## Material provided
---

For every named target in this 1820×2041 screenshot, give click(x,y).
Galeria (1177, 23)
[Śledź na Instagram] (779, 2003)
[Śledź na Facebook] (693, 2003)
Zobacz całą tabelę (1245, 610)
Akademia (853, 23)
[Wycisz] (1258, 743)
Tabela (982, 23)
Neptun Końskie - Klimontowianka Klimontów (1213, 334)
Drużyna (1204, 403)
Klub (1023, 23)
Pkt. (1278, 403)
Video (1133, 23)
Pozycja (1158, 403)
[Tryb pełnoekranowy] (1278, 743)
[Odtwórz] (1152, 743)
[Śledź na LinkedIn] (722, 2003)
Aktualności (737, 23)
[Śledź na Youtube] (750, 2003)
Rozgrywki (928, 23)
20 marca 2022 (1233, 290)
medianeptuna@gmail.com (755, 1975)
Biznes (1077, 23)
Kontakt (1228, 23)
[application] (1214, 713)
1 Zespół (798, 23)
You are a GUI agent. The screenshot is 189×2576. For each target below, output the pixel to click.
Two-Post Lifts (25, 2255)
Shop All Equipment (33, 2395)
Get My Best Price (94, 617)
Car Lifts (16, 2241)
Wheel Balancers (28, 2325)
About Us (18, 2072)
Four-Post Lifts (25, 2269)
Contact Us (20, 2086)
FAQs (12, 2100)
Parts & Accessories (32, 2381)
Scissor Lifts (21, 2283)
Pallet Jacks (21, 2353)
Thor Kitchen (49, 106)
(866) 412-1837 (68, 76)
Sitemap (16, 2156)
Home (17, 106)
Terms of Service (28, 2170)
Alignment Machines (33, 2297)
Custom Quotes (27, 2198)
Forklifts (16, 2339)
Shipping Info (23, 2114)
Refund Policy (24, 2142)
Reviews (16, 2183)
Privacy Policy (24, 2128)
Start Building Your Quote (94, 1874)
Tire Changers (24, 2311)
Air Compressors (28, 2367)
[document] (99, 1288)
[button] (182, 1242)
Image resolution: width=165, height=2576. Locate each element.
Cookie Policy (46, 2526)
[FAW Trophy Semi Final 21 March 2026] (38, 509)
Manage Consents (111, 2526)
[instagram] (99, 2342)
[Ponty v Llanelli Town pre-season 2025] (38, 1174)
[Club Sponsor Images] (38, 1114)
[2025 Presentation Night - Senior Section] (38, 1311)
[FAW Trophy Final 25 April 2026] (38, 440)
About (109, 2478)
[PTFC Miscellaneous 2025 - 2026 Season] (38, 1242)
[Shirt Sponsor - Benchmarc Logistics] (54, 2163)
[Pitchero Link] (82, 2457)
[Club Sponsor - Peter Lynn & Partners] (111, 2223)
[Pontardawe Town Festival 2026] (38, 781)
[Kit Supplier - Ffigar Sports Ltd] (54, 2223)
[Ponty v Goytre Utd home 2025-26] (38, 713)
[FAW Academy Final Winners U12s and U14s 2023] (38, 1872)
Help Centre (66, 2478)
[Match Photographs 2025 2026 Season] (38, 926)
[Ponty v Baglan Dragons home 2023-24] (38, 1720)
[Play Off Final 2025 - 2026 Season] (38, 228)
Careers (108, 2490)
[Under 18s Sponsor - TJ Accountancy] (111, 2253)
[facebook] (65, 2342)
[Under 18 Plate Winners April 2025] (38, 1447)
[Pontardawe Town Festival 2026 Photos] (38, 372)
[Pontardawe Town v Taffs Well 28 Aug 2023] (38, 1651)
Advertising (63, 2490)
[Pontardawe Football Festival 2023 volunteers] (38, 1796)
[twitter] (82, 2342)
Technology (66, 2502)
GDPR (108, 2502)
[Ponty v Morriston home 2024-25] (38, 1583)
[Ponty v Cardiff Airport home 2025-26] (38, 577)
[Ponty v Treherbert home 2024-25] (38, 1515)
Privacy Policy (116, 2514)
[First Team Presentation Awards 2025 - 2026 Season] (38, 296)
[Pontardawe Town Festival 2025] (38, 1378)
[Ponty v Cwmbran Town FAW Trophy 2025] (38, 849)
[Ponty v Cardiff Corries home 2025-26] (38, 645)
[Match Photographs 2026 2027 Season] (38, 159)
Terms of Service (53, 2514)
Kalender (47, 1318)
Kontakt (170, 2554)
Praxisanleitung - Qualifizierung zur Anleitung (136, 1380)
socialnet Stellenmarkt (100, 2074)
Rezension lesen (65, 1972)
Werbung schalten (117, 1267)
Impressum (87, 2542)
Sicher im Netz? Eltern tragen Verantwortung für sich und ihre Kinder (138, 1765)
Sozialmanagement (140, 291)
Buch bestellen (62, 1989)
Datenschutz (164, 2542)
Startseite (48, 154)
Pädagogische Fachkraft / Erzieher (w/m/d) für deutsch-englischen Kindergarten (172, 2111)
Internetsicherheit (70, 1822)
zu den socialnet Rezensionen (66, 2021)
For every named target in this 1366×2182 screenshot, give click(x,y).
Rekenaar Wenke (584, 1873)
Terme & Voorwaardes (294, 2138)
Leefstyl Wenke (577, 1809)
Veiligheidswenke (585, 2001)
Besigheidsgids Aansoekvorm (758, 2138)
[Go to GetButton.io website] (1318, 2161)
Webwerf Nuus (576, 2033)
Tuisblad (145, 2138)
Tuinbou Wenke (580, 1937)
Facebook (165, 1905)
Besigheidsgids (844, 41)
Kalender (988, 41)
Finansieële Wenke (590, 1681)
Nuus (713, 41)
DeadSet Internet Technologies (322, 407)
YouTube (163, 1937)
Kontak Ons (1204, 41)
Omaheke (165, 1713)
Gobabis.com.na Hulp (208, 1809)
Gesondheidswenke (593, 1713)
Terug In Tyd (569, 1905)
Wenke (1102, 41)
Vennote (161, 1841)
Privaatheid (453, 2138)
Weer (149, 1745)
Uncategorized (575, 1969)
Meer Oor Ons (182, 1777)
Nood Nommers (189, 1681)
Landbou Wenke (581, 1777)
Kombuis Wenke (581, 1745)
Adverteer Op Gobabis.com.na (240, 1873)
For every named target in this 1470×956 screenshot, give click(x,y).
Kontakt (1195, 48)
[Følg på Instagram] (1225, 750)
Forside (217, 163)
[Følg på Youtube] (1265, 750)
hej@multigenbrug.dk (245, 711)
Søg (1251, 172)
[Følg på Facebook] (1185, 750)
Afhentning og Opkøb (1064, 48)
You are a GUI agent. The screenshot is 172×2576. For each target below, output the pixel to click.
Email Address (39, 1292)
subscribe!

---

## Your task
What is needed is an exact copy of the lines from the one containing "Nuus (713, 41)" through the final line of the data, both included, and nothing more.

## Response to the exercise
Nuus (713, 41)
DeadSet Internet Technologies (322, 407)
YouTube (163, 1937)
Kontak Ons (1204, 41)
Omaheke (165, 1713)
Gobabis.com.na Hulp (208, 1809)
Gesondheidswenke (593, 1713)
Terug In Tyd (569, 1905)
Wenke (1102, 41)
Vennote (161, 1841)
Privaatheid (453, 2138)
Weer (149, 1745)
Uncategorized (575, 1969)
Meer Oor Ons (182, 1777)
Nood Nommers (189, 1681)
Landbou Wenke (581, 1777)
Kombuis Wenke (581, 1745)
Adverteer Op Gobabis.com.na (240, 1873)
For every named target in this 1470×956 screenshot, give click(x,y).
Kontakt (1195, 48)
[Følg på Instagram] (1225, 750)
Forside (217, 163)
[Følg på Youtube] (1265, 750)
hej@multigenbrug.dk (245, 711)
Søg (1251, 172)
[Følg på Facebook] (1185, 750)
Afhentning og Opkøb (1064, 48)
You are a GUI agent. The screenshot is 172×2576. For each target below, output the pixel to click.
Email Address (39, 1292)
subscribe!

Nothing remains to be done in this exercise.